External Facts
Overview
External Facts are a type of fact table that allow us to import and work with the data that doesn’t fit into the predefined schemas of the exiting system. This enables brands to directly ingest the data into the Insights database and report on them based on the dimensions existing in the system.
For example, consider a watch manufacturer that requires customers to register their purchase on the brand's website to activate the warranty. To track how many of these customers completed the registration, the brand can ingest this data into the Insights database as External Facts, since it isn't stored in the existing system.
Prerequisites to create an external fact
- Ensure you have the necessary permissions to create external facts. If you need these rights, please raise a Jira ticket with the Access Team.
- External fact data file.
Steps to create an external fact
- Navigate to Insights+ and click Data Connectors.
- Click External Facts.
This will show the list of existing external facts for your org.
- Click Create New.
- Provide a name and description for the external fact.
Warning
Once the template is uploaded, avoid changing the fact name. Changing the fact name for an existing fact will result in loss of all historical data.
- Choose the Fact Type. There are 2 options.
Snapshot - Snapshot Fact Tables are used to capture the state of data at a specific point in time. These are used in scenarios where the change affects the complete table. For example, a change in the city of residence of a customer can impact multiple data entries.
Incremental - Incremental Fact Tables store only the changes or additions made to the data since the last update. These are used in scenarios where additional data is added to the existing data. For example, a new entry to the bill data table.
- Upload the schema template.
Click Upload and select the excel file containing the data that you want to upload. The headers in this file are used for creating the schema.
After the file is uploaded, a green tick appears near the Upload tab and the extracted headers are displayed.
- Click Next. If you want to reset the details, click Reset and refill the data.
- Add Measures and Dimensions:
- Define measures (quantitative data) and dimensions (categorical data).
- Specify if each field is an internal dimension (mapped to existing Capillary data) or an external dimension (unique to the external fact).
i. To add the measures, click Add.
ii. Select the Column Name from the dropdown box. Select the Data Type of the measure (from Text, Integer, and Double).
Note
Only the fields uploaded in the template are available for selection.

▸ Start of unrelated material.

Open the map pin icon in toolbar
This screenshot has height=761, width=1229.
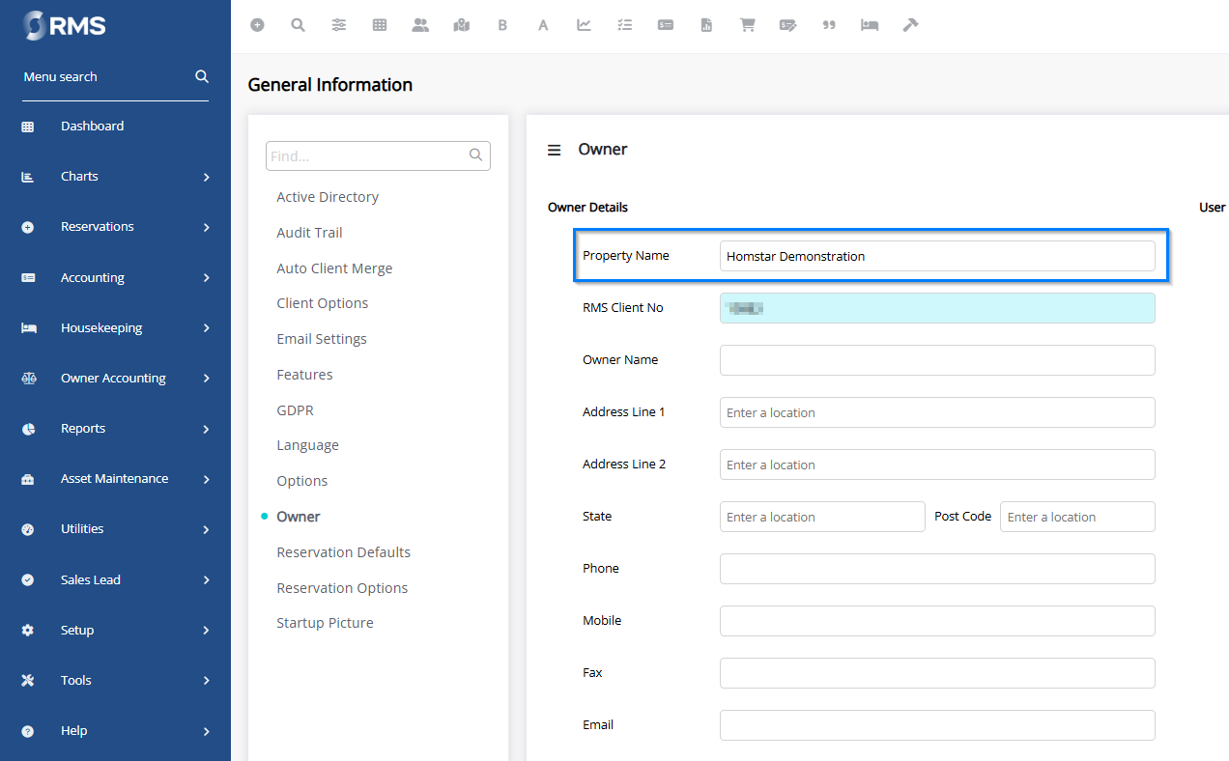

If the measure is a primary key (to uniquely identify rows) of the table, click Is Primary checkbox. Add the remaining measures.
iii. To delete a measure, click the Selected checkbox and click Remove.
Note
Make sure to add the Primary Key, else the Next tab will not be activated.
iv. Click Next.
v. To add the External Dimensions, click Add and fill the Dimension Name and Possible values for the external dimensions.
Note
Internal dimensions are mapped to existing dimensions at Capillary. External dimensions are the new dimensions that need to be created.
Note
Possible Values should be separated by commas, without any space or gaps.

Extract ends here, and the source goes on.